Duplicate the records, beginning at the line that contains "Enable E-mail for" and stopping after the line that contains "pos(602,312)".

________________________________________

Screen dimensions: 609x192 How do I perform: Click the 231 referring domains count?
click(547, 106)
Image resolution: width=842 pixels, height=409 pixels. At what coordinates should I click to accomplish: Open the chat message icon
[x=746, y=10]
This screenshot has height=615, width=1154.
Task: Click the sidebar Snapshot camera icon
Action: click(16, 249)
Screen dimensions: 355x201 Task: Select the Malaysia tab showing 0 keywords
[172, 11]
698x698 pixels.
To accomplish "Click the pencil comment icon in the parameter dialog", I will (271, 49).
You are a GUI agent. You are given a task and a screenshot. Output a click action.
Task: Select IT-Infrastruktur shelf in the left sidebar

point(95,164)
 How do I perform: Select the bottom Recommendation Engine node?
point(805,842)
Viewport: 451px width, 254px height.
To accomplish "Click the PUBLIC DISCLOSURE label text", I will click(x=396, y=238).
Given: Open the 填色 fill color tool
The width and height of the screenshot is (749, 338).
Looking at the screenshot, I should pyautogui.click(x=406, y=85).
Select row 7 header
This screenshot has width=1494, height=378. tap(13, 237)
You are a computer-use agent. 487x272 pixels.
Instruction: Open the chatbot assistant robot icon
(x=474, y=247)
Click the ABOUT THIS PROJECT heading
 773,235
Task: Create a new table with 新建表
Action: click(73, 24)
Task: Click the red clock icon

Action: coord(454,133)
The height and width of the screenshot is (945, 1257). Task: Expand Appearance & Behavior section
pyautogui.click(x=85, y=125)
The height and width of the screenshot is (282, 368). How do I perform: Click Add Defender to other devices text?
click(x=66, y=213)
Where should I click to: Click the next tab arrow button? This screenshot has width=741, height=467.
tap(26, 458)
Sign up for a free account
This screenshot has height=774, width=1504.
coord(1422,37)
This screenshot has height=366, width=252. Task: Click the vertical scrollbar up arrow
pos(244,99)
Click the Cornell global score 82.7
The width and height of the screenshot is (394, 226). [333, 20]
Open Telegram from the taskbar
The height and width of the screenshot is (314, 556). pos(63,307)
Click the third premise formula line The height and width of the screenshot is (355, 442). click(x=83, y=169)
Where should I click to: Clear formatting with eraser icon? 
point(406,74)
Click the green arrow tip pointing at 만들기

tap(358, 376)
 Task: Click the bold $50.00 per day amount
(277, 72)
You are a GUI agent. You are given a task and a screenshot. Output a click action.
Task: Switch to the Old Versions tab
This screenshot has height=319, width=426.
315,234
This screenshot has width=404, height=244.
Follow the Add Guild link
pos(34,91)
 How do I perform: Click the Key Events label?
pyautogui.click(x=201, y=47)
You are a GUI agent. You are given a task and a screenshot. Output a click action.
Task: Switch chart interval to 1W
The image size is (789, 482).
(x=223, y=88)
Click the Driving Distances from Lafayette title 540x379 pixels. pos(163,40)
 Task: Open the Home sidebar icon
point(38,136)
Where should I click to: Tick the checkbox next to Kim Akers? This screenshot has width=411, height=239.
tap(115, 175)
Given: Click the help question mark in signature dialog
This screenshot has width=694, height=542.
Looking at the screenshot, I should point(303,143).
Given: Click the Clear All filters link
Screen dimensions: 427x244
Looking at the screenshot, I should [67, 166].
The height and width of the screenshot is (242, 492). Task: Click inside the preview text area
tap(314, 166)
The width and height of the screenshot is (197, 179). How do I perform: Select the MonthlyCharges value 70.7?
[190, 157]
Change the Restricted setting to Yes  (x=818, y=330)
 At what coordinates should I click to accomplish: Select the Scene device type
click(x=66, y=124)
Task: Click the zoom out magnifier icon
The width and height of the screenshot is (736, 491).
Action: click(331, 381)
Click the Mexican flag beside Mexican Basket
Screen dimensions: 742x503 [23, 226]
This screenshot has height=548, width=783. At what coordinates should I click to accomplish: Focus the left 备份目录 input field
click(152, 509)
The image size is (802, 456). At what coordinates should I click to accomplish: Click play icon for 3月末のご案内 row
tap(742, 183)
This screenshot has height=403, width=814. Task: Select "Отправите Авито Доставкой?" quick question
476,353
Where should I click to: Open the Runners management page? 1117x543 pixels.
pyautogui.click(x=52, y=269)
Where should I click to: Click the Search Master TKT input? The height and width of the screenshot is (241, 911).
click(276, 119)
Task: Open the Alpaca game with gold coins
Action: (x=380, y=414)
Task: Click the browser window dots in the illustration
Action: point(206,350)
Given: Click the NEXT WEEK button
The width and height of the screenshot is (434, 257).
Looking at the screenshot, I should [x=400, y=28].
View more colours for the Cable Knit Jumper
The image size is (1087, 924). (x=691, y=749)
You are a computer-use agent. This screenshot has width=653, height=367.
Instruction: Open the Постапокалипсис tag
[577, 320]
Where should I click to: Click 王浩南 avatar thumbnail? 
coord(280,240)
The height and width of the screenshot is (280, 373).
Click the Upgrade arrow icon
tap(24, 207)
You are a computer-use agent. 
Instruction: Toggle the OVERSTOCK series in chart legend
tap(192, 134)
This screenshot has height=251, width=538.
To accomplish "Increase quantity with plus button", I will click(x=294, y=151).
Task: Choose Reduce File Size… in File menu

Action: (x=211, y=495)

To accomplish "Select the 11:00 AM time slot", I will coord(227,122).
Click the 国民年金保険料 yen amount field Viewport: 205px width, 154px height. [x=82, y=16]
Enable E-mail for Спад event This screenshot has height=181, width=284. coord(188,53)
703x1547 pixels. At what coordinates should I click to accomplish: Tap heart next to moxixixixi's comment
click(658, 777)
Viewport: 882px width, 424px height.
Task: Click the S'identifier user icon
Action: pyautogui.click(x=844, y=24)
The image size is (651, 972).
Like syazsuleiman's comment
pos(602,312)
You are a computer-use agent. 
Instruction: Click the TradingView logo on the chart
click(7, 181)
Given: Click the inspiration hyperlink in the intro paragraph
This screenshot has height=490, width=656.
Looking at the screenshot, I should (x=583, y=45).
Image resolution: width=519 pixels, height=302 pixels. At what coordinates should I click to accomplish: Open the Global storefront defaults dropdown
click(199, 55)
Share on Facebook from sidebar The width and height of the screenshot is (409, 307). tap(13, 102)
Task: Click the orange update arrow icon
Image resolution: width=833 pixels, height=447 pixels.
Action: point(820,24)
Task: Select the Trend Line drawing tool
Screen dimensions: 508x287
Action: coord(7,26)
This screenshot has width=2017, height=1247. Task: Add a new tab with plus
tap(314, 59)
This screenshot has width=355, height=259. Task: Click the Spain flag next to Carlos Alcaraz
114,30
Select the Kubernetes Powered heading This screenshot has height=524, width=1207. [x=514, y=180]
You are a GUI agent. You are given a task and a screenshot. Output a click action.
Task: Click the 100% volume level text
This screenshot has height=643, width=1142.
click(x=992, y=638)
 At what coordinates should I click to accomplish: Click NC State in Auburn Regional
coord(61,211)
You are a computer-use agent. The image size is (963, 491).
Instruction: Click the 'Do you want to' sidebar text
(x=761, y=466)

________________________________________

• _WRITTEN ANSWER_:
Enable E-mail for Спад event This screenshot has height=181, width=284. coord(188,53)
703x1547 pixels. At what coordinates should I click to accomplish: Tap heart next to moxixixixi's comment
click(658, 777)
Viewport: 882px width, 424px height.
Task: Click the S'identifier user icon
Action: pyautogui.click(x=844, y=24)
The image size is (651, 972).
Like syazsuleiman's comment
pos(602,312)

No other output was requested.